長く続いた沈黙の後、そろそろと挙手したのは勇者クリスだった。


「あ、あの、マジョリーナ……?」


「なにかしら、クリス?」


「確かにレイクは何回言っても学習しないし、俺もほとほと怒り心頭なんだが……。

 しかし考えてみれば、諸悪の根元は、詐偽まがいのマルチ組織の方じゃないだろうか!」


「……つまり?」


「つまり、その……。

 詐偽組織を叩き潰せば、今回の失態も、帳消しになるんじゃないだろうか……!!」


「クリス!!」


 クリスの言葉に、レイクが目を輝かせながら顔をあげた。


「なんという慈悲深いお心でしょう、勇者さま!!」


 キラリも感動したように目を潤ませている。


「「……」」


一方、マジョリーナとカンサイは、その一連のやりとりを、生温かい目で見つめている。


「そうと決まったら、行こう! 今すぐ行こう!!」


「うおおお、ありがとう、クリス!!

 やはり持つべきものは最高の仲間だ……!」


「私もお供いたしますわ!

 幹部であるシャイン会員の集会所も知っています!」


「でかした、キラリ!!」


 三人は、わちゃわちゃと酒場を出ていった。


 後に残されたマジョリーナとカンサイは、深いため息をつきながら、互いに肩をすくめあう。


「よくない、よくないでぇ。

 このやり取り、何回目やねん!」


「結局、クリスが甘やかすから、レイクもキラリも学習しないのよ!」


「借金は身内が肩代わりしても、繰り返されることが殆どや。

 みんなも、覚えといてな。

 大事な相手ほど、ときには突き放すことも必要なんやで」


「……誰に話してるのよ、カンサイ」


「なはは、ちょっとな!」


 そのとき、一度閉まったはずの酒場の扉がゆっくりと開いた。

 顔をひょっこり覗かせたのは、大聖女のキラリだ。


「あの……、お二人も、ご一緒してくださいませんか?

 やっぱり5人パーティーじゃないと、落ち着かなくって。

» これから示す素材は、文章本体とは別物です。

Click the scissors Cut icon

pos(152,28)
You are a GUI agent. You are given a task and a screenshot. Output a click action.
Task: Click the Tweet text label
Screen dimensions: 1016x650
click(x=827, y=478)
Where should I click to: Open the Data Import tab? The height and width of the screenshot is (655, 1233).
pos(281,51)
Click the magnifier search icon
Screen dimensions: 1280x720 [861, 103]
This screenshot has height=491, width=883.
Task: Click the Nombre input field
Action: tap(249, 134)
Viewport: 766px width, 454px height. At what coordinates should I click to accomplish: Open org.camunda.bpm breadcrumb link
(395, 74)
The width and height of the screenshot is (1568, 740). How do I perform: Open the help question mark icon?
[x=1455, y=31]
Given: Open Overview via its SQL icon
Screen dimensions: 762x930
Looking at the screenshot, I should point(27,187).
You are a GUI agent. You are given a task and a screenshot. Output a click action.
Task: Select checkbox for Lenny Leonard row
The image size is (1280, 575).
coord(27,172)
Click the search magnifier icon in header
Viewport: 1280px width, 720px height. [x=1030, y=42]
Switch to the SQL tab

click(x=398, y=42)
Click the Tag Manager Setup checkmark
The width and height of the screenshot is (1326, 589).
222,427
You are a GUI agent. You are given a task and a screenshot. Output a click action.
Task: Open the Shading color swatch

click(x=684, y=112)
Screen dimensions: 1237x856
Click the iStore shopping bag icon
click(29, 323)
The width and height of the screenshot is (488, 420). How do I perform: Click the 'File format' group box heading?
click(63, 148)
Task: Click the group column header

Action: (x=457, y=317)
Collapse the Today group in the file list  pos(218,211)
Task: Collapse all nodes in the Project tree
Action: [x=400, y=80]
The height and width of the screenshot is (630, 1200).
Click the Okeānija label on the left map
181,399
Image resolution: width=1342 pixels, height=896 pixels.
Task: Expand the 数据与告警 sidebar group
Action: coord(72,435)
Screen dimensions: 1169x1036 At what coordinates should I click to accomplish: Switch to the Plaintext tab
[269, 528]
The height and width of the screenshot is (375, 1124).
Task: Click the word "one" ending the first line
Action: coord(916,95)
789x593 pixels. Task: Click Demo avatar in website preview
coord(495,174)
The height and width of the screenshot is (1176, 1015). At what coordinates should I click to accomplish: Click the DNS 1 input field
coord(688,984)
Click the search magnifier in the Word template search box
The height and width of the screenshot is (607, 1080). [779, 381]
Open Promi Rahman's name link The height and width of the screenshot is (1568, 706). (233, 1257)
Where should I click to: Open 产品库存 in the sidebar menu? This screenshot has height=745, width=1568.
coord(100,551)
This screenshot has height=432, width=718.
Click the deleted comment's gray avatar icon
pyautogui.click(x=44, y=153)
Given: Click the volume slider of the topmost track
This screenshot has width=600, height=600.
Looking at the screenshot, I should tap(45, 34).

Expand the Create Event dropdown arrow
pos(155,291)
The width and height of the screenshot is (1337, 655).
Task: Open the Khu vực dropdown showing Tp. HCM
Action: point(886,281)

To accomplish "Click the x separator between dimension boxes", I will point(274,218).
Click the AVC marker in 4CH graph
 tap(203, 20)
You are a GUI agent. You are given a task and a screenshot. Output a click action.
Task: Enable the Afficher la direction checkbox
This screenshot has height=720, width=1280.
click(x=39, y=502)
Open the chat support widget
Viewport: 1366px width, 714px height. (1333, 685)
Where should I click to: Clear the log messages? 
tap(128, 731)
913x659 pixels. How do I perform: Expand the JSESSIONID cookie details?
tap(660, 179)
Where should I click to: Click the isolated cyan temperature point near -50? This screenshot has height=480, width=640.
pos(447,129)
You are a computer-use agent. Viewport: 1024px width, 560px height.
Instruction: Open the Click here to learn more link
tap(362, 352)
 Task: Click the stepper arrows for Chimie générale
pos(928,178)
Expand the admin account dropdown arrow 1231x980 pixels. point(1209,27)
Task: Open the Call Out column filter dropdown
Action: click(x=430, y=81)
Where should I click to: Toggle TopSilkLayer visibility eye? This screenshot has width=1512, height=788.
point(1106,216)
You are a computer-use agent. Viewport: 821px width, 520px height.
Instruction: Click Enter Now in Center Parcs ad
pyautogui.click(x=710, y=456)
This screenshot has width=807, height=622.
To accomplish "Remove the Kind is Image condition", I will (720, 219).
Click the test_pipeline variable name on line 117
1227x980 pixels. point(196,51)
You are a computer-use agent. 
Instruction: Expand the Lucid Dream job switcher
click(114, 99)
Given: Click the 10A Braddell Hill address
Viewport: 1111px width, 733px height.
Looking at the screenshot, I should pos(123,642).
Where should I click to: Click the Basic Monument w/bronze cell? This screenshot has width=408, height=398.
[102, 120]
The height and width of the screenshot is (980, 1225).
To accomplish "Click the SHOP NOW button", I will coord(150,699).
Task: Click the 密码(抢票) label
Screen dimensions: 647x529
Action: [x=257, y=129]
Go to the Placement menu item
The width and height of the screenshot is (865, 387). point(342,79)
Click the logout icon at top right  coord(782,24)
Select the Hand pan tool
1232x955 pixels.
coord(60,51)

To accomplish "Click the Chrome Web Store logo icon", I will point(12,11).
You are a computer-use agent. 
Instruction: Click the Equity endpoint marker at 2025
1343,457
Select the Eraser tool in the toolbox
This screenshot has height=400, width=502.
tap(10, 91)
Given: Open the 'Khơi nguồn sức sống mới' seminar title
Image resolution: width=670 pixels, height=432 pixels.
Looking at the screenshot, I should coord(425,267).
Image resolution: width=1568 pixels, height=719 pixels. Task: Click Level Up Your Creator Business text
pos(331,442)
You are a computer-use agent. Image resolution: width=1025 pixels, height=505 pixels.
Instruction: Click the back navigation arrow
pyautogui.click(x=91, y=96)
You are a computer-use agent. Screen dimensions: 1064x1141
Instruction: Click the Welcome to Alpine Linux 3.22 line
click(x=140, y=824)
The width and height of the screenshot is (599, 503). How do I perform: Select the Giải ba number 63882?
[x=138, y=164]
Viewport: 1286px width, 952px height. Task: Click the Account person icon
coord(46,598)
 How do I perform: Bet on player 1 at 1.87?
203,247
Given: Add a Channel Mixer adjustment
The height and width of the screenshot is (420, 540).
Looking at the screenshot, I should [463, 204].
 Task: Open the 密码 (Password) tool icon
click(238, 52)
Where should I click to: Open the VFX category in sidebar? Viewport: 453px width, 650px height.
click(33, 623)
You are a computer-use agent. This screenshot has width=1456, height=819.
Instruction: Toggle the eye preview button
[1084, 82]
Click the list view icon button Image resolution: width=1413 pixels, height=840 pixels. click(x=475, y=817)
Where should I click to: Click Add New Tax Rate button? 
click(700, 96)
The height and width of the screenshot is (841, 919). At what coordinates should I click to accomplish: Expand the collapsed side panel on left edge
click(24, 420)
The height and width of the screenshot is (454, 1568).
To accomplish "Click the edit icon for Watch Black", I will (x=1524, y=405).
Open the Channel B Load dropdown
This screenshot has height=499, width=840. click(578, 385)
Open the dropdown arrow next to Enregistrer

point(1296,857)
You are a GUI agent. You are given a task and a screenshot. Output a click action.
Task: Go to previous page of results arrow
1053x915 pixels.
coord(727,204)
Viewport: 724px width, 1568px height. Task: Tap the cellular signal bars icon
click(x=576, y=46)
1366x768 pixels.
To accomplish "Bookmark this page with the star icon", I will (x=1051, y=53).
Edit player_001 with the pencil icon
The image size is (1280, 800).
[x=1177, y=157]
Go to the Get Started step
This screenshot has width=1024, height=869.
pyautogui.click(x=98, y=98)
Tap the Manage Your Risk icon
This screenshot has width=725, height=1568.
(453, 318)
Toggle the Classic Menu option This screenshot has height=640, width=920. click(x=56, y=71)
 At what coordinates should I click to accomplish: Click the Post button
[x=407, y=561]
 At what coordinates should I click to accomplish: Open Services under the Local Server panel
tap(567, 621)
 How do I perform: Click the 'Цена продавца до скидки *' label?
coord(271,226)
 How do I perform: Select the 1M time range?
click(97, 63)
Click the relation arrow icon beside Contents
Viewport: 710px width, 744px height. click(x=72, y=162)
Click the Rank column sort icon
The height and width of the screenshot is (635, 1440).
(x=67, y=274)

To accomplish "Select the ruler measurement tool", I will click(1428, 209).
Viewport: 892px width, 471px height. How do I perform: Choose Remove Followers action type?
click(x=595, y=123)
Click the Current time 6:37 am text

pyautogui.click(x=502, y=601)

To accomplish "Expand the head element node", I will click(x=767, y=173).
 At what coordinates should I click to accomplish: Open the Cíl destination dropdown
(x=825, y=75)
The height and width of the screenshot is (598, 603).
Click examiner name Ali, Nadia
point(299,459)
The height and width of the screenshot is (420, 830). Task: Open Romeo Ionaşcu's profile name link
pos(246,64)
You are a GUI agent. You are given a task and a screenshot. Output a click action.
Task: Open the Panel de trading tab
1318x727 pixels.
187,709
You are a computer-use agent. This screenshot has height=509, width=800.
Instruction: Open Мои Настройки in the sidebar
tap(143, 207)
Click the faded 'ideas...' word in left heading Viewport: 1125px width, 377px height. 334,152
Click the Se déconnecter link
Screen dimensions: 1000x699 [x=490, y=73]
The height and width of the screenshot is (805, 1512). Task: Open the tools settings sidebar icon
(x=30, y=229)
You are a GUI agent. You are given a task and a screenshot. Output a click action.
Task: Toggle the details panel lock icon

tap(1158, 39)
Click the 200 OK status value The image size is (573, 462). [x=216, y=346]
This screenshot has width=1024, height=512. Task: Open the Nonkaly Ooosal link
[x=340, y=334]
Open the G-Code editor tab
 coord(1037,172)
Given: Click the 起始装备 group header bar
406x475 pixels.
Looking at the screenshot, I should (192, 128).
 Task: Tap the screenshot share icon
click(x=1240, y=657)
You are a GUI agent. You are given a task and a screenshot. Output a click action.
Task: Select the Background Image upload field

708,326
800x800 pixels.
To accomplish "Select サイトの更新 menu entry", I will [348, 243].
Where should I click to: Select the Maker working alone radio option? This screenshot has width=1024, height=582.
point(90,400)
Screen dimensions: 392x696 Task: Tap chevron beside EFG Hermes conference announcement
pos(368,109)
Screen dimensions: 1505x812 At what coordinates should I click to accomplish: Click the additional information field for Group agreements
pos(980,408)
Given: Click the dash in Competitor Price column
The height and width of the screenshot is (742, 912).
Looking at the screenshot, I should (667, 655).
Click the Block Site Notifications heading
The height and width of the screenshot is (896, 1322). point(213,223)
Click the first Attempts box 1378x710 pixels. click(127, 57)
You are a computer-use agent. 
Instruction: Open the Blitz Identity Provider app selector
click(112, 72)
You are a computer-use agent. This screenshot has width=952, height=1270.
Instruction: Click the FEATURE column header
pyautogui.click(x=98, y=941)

それに、」


 キラリは清らかな笑みを浮かべながら告げた。


「神は仰っています。あの団体、相当に”貯め込んでいる”と」


「「……!!」」


 その言葉を聞いて、マジョリーナとカンサイの目の色が変わる。

 彼らは杖を持ち、グローブを握り締めた。


「はは、やっぱり仲間は大事やからなぁ! わいが助けてやらんとなぁ!!」


「さあ行くわよ!! 富も名誉も、全部回収してくれるわ!!」


「わーいっ! これでみんな、一緒ですねー!!」


 そうして、勇者パーティーは全員が酒場を後にした。


 彼らは後に魔王から世界を救うことになるのだが、それはまた別の話である。

この世界にはクレカもリボ払いもあるようです。

多分、魔法で、なんかいい感じにしてシステム構築しているんだと思います。

FXや仮想通貨も出そうとしたけど、流石に作者が正気に戻って思いとどまったようです。